Specifying the maximum number of tables the crawler is allowed to create
You can optionally specify the maximum number of tables the crawler is allowed to create by specifying a TableThreshold
via the Amazon Glue console or Amazon CLI.
If the tables detected by the crawler during its crawl is greater that this input value, the crawl fails and no data is written to the Data Catalog.
This parameter is useful when the tables that would be detected and created by the crawler are much greater more than what you expect. There can be multiple reasons for this, such as:
When using an Amazon Glue job to populate your Amazon S3 locations you can end up with empty files at the same level as a folder. In such cases when you run a crawler on this Amazon S3 location, the crawler creates multiple tables due to files and folders present at the same level.
If you do not configure
"TableGroupingPolicy": "CombineCompatibleSchemas"
you may end up with more tables than expected.
You specify the TableThreshold
as an integer value greater than 0. This value is configured on a per crawler basis. That is, for every crawl this value is considered. For example: a crawler has the TableThreshold
value set as 5. In each crawl Amazon Glue compares the number of tables detected with this table threshold value (5) and if the number of tables detected is less than 5, Amazon Glue writes the tables to the Data Catalog and if not, the crawl fails without writing to the Data Catalog.
Error messages are logged to help you identify table paths and clean-up your data. Example log in your account if the crawler fails because the table count was greater than table threshold value provided:
Table Threshold value = 28, Tables detected - 29
In CloudWatch, we log all table locations detected as an INFO message.
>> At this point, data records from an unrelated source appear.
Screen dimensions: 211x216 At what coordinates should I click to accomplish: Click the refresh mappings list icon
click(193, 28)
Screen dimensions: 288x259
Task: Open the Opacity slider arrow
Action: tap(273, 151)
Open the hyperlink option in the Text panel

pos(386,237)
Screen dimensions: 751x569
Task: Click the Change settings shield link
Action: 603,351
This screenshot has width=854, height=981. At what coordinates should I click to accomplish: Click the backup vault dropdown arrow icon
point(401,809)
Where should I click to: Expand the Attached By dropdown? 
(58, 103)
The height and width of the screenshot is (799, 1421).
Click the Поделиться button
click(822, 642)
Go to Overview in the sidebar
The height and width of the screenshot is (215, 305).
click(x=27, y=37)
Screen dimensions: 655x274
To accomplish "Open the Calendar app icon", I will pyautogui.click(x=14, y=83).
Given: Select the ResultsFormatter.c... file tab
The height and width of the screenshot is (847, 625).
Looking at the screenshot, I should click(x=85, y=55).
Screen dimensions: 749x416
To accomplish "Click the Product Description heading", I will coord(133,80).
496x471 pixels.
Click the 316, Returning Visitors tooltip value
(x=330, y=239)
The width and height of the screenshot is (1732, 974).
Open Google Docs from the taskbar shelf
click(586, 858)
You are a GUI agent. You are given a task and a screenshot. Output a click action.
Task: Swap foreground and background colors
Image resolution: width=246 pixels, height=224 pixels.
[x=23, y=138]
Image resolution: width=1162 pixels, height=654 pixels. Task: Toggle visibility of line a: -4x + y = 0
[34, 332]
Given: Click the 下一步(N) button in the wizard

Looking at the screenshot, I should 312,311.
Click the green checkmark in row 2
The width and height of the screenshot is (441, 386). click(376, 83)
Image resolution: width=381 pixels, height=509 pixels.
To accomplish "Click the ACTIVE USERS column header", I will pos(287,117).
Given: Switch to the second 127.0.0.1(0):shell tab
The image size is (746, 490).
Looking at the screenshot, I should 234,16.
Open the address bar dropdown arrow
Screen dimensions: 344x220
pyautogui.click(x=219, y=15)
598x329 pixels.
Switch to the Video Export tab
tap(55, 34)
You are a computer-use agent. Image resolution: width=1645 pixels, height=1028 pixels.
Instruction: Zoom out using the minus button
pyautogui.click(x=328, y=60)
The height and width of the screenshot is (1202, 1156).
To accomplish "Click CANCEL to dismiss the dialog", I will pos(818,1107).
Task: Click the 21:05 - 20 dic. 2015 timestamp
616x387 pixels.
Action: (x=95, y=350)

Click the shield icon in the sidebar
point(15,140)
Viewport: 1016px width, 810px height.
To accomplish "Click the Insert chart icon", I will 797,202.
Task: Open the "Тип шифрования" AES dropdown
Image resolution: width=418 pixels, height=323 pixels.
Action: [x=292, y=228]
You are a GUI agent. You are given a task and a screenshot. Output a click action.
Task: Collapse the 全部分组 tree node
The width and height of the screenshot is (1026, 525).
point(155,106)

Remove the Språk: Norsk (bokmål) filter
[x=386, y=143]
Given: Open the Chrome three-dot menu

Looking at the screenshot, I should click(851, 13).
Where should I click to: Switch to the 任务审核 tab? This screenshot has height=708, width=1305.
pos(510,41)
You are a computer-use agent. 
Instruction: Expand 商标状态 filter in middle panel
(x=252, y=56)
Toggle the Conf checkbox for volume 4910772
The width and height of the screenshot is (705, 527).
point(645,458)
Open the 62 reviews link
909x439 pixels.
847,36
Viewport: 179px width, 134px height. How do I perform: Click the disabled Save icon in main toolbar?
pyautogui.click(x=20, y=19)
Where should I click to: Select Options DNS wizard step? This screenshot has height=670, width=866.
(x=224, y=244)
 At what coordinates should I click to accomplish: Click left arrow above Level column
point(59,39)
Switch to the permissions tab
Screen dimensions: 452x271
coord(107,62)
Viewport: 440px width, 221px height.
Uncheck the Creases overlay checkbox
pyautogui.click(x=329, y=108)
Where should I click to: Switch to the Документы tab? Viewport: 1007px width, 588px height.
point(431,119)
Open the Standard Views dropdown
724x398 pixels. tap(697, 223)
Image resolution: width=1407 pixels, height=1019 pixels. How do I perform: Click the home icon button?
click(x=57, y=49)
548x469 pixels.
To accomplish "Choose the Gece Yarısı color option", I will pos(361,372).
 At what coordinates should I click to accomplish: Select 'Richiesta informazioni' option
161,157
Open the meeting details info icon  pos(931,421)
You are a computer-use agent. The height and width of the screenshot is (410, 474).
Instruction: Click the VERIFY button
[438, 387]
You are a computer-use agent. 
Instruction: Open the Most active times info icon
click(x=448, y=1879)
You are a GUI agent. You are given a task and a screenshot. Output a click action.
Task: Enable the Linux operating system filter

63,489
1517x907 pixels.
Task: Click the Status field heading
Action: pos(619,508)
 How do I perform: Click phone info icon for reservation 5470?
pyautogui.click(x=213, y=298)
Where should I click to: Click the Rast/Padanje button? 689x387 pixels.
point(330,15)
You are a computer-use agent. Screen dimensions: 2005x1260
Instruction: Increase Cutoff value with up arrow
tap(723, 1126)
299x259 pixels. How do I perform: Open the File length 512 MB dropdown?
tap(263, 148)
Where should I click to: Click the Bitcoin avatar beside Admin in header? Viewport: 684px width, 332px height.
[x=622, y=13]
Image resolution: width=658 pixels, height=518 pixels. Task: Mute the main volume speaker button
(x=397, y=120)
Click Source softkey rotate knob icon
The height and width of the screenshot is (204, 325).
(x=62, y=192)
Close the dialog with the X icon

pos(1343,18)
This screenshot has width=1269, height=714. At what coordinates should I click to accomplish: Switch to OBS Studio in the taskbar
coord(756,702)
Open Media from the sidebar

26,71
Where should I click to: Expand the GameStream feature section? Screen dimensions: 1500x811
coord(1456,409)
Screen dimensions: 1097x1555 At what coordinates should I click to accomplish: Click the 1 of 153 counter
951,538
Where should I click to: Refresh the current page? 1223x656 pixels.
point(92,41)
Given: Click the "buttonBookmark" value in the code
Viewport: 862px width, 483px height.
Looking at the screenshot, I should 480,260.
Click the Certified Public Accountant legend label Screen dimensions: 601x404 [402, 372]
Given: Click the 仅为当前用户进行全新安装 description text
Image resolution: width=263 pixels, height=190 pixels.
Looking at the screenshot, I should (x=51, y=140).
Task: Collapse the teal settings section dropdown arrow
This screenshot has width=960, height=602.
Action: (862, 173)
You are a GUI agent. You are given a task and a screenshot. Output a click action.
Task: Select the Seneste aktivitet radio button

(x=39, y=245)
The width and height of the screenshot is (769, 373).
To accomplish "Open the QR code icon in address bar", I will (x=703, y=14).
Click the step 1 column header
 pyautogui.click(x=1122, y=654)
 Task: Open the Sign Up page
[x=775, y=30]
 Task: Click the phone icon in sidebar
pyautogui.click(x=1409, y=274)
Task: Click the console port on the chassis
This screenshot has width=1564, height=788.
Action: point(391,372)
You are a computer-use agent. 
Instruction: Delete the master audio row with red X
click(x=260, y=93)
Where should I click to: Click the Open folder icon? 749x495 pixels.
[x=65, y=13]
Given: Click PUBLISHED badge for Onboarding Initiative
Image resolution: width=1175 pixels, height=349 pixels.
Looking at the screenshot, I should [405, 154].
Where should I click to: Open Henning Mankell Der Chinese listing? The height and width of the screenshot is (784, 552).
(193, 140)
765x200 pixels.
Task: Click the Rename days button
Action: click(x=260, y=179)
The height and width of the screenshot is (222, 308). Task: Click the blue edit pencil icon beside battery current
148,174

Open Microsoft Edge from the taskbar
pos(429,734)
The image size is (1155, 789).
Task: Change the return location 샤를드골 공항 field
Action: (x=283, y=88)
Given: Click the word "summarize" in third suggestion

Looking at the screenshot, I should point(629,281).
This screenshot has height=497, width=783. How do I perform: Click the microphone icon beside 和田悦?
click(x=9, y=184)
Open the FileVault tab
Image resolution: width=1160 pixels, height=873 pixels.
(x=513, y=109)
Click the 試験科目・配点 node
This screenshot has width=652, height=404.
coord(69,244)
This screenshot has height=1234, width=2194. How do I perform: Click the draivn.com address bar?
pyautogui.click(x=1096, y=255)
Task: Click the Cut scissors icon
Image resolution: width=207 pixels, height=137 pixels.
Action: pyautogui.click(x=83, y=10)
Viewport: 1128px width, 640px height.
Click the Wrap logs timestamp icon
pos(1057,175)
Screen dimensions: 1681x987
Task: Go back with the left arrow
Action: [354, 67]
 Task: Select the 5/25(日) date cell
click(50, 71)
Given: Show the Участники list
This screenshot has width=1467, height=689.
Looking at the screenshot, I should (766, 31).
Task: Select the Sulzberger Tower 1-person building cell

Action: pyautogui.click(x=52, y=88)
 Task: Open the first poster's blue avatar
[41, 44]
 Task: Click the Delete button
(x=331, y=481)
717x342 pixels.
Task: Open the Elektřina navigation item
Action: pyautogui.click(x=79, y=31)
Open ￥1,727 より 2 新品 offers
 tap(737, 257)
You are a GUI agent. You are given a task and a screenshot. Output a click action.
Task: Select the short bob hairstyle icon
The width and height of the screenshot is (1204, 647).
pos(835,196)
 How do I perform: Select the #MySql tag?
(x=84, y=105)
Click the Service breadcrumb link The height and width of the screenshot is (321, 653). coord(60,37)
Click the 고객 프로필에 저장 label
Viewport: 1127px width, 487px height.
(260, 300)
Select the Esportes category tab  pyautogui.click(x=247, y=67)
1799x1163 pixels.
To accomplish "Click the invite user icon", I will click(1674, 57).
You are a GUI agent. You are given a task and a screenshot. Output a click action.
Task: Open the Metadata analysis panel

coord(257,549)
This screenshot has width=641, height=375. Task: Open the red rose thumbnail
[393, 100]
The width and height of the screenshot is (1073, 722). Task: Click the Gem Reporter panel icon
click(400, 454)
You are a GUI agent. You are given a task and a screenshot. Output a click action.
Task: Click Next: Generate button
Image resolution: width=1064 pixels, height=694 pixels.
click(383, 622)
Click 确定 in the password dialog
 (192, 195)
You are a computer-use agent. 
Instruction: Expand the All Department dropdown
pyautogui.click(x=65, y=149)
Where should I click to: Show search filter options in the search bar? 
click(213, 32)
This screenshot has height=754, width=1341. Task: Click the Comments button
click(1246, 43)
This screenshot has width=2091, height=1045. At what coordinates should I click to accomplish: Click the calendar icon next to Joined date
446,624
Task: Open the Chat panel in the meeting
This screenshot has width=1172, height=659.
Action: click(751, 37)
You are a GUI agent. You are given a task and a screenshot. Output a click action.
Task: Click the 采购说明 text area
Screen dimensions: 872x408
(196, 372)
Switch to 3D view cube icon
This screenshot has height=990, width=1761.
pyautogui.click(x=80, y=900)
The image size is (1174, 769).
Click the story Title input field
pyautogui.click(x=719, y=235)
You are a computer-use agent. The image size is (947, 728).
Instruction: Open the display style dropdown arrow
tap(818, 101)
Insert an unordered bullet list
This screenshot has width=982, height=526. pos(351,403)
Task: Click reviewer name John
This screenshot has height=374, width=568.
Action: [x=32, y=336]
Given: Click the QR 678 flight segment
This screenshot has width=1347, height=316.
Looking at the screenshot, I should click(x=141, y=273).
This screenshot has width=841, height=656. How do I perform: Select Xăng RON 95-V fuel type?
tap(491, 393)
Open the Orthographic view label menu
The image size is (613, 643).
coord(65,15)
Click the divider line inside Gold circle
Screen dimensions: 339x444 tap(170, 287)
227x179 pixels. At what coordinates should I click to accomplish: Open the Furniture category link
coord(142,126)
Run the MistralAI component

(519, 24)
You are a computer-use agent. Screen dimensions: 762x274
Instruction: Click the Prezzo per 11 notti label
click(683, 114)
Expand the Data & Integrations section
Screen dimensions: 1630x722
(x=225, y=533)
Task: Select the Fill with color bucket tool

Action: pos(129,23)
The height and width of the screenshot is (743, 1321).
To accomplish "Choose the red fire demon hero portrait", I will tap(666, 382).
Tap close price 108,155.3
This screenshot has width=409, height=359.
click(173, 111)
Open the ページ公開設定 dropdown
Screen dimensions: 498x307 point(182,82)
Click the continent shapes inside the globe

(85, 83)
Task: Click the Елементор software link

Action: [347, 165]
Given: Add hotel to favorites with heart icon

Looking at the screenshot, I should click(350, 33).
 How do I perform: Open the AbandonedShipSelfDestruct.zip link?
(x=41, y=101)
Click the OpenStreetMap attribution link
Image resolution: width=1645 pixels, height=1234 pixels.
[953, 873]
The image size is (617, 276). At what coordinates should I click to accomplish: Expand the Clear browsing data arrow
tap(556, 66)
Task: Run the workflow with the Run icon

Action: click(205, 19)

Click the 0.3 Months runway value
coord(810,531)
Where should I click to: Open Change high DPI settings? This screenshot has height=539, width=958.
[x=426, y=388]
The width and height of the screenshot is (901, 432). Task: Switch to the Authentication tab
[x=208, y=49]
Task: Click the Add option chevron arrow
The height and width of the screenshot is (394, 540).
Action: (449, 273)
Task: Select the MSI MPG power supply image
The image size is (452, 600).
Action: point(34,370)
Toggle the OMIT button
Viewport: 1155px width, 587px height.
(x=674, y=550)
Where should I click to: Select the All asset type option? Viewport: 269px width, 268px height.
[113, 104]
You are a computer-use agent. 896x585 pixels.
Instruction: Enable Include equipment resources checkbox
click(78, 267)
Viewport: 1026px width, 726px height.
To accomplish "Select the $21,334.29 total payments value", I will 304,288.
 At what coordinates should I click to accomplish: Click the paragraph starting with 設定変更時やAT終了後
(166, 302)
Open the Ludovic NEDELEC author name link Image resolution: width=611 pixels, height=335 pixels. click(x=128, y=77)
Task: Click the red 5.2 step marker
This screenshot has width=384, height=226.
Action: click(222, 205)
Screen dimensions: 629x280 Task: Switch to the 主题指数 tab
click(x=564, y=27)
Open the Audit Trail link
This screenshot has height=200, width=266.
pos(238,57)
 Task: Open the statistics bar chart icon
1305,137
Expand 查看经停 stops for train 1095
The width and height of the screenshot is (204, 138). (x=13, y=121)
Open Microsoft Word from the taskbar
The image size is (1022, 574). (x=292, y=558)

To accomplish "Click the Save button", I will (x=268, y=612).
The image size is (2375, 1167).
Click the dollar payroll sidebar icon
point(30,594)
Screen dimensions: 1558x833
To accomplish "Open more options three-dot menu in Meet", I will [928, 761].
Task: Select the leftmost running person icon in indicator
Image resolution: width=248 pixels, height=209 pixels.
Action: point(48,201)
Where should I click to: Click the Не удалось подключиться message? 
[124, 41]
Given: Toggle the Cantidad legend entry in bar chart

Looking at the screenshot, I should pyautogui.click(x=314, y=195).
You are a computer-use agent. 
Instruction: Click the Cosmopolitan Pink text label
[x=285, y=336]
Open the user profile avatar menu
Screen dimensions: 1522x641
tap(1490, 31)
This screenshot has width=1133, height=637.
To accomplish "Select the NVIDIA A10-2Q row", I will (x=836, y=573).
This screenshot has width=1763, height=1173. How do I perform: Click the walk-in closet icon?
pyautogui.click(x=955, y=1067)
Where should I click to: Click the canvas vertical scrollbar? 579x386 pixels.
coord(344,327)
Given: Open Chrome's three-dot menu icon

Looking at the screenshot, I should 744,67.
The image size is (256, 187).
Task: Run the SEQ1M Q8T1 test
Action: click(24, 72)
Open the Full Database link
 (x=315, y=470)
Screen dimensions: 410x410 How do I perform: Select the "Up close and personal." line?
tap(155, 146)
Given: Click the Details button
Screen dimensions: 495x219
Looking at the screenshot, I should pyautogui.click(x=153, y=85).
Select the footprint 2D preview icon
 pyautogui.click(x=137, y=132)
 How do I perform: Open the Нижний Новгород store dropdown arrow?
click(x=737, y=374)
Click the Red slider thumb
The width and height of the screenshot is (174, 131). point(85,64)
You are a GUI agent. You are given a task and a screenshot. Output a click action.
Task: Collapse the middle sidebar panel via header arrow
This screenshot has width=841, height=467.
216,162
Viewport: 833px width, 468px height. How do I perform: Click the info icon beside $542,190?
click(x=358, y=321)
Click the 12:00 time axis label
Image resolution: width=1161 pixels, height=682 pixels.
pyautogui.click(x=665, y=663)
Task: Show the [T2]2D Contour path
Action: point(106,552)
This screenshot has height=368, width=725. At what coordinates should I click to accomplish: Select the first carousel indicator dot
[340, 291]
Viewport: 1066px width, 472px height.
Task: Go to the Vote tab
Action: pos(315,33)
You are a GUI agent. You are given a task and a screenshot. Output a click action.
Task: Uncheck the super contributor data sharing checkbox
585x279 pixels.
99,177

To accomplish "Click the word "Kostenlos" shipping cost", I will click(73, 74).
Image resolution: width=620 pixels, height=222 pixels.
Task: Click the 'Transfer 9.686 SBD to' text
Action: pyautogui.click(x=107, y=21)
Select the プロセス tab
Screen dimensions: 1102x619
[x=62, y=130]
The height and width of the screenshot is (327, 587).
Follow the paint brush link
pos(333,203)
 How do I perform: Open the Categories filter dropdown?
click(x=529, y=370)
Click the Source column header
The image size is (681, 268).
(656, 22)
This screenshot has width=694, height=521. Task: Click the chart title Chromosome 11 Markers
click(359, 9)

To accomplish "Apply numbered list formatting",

An error is logged as the reason for the failure.
ERROR com.amazonaws.services.glue.customerLogs.CustomerLogService - CustomerLogService received CustomerFacingException with message The number of tables detected by crawler: 29 is greater than the table threshold value provided: 28. Failing crawler without writing to Data Catalog. com.amazonaws.services.glue.exceptions.CustomerFacingInternalException: The number of tables detected by crawler: 29 is greater than the table threshold value provided: 28. Failing crawler without writing to Data Catalog.